Productivity Systems Miss The Point

Updated: December 10, 2021 Reading Time: 2 minutes stage: complete

Knowledge workers put too much attention on "productivity" and "productivity systems".I know this because I'm guilty of it.

Every day one has an endless amount of work but only limited mental and physical capacity. So we look for short-cuts, hacks, tricks—whatever you want to call them—in an effort to do more in the same timespan.

Anything from the Eisenhower Matrix to David Allen's Getting Things Done to the more recent PARA method by Tiago Forte are all attempts to help us manage our physical, mental, and digital inboxes and do more stuff.

In my experience testing some of these systems—and multiple to-do apps—I found that work is treated as a long list of tasks that one needs to go through and mark as done.
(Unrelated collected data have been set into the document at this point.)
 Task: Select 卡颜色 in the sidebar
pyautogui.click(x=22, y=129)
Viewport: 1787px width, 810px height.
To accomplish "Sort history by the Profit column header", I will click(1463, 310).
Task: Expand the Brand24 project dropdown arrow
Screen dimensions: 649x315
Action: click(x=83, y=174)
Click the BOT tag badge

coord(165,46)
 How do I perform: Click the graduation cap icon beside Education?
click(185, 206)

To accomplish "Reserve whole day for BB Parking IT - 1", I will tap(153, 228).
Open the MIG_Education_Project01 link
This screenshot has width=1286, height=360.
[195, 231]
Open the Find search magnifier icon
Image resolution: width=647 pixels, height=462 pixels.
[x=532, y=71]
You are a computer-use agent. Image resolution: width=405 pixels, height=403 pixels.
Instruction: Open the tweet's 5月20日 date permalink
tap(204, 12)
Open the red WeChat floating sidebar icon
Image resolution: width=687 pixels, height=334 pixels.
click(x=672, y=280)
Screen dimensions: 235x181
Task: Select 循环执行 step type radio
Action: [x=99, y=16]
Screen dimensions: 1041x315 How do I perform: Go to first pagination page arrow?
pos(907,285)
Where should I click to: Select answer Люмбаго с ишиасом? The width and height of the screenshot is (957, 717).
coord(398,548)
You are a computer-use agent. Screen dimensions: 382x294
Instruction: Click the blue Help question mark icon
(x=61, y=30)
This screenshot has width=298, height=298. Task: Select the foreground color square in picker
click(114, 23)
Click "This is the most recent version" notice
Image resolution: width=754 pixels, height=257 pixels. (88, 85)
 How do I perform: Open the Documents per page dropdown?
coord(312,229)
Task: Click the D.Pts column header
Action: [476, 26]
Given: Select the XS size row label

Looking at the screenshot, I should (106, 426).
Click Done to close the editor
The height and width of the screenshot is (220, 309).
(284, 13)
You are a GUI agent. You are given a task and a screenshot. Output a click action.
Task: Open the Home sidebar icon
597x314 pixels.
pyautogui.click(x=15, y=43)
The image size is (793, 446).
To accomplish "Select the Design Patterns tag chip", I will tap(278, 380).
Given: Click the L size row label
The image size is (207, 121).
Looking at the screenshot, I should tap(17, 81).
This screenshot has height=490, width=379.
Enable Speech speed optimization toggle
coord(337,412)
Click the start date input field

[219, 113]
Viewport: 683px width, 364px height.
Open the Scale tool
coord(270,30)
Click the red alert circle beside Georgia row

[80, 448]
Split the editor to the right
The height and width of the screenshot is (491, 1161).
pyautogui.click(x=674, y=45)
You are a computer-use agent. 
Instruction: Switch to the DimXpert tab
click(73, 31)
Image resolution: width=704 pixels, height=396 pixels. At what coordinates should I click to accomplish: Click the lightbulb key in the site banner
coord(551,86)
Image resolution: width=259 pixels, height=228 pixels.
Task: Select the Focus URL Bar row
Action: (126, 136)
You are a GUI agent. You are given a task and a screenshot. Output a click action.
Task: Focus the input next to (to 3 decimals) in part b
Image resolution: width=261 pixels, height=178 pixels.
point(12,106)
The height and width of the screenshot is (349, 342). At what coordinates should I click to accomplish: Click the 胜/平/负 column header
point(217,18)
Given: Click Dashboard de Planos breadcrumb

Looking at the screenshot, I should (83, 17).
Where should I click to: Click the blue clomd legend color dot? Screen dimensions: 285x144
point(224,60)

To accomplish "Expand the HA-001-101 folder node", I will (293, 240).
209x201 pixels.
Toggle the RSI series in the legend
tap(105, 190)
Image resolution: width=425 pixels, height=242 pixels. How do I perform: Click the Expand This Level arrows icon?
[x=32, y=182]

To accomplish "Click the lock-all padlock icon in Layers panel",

But most work is not linear. For example, when working in a fast-paced environment like startups, projects and priorities shift so fast that it becomes a challenge to keep the productivity systems in place.

Moreover if one manages to keep the system up and running, there's always the problem of being effective vs efficient. Since these systems are tailored for shallow tasks one risks being efficient in doing work that's not really needed.

In my experience, a better approach has been to schedule time every day to focus on just one task and start working on it after I've proven its utility in the broader context of the project I'm currently on.

Productivity doesn't require complexity.